Effects of the Invention The present invention has a simple structure and is non-powered, since a liquid storage tank is provided above the generator via a check valve to send hydraulic fluid to the generator according to the amount of internal hydraulic fluid. , it is possible to transport the heat from above downward, and at the same time, it is possible to bring the high-temperature gas into direct contact with the cooling liquid in the generator, so that the heat exchange performance can be improved. In addition, the liquid storage tank is equipped with a liquid level detection means that communicates with the upper part of the evaporation generator when the liquid level of the working liquid exceeds a certain height.
There is less turbulence in the liquid level, the liquid level can be reliably detected and the liquid can be returned to the evaporation generator, and it is also possible to use devices that do not use electricity, such as a float valve.

[Brief explanation of drawings]

Figure 1 is a system diagram of one embodiment of the present invention, Figure 2 is a system diagram of an embodiment of the present invention.
The figure is a conventional system diagram. 1... Generator, 2a, 2b... Check valve, 4...
Heat exchanger, 6...Liquid reservoir tank, 7...Float, 8...Valve, 9...Working fluid, 11...Connection port,
12...Pressure outlet, 13...Communication pipe.

Claims (1)

[Claims] 1 an evaporation generator; a heat exchanger for heat radiation connected via a check valve to a lower part of the evaporation generator;
A lower liquid storage space of a liquid storage tank provided above the evaporation generator and having an internal space divided into two vertically is connected to the outlet side of the heat radiating heat exchanger through piping, and the liquid storage tank The bottom of the tank and the top of the evaporation generator are connected by piping via a check valve, and the upper space of the liquid storage tank and the top of the evaporation generator are connected by a communicating pipe to connect the bottom of the liquid storage tank to the top of the evaporation generator.

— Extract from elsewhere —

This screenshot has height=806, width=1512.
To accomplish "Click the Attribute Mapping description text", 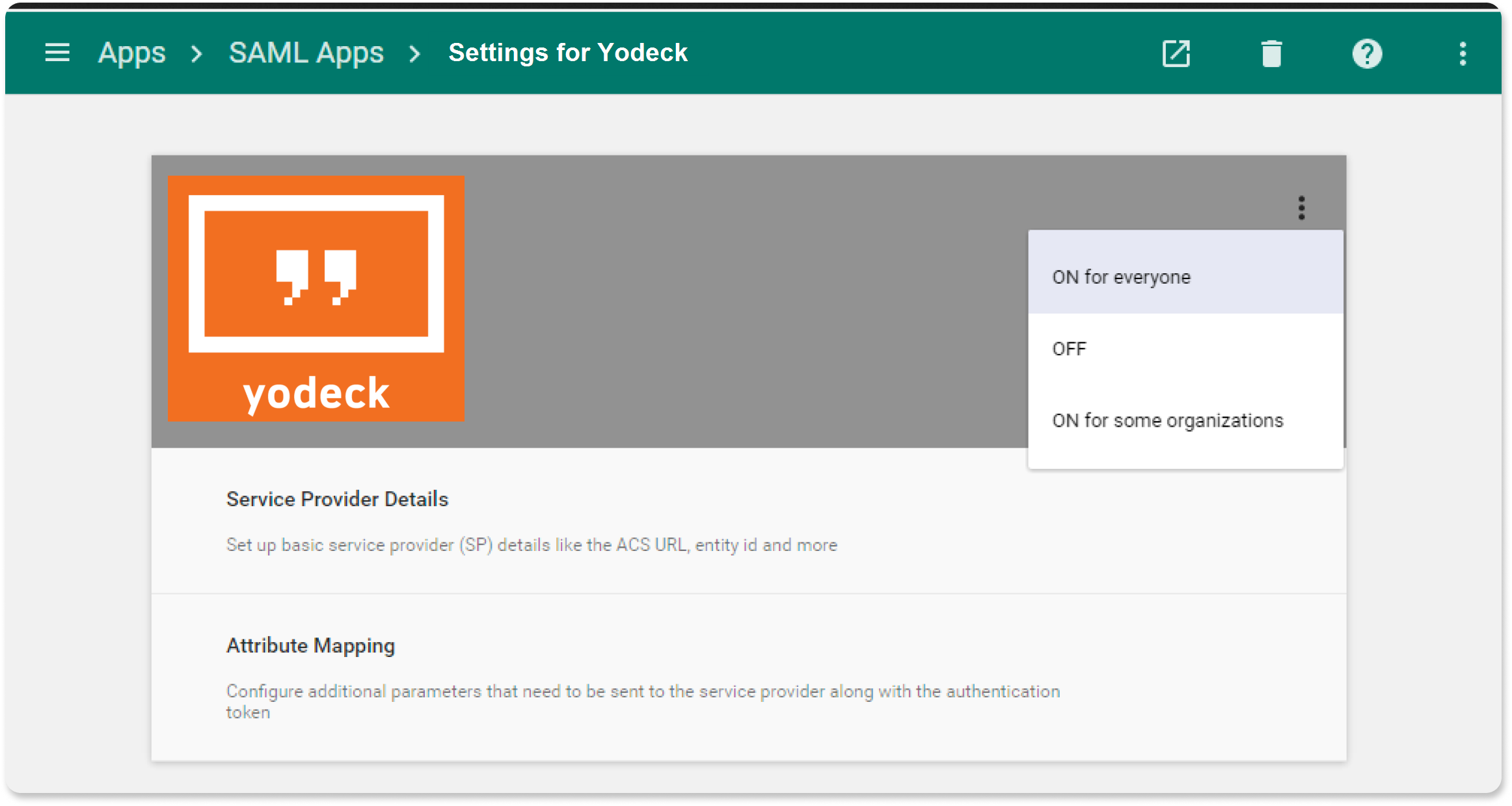I will pyautogui.click(x=642, y=692).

The upper and lower space partitions in the tank are always closed, and are opened when the working fluid has accumulated in the liquid storage tank to a certain height or higher, and the evaporation generator and the liquid storage tank are communicated through the communication pipe. In a sealed circuit configured with a valve body having a liquid reservoir detection means,
A heat transfer device filled with evaporative working fluid.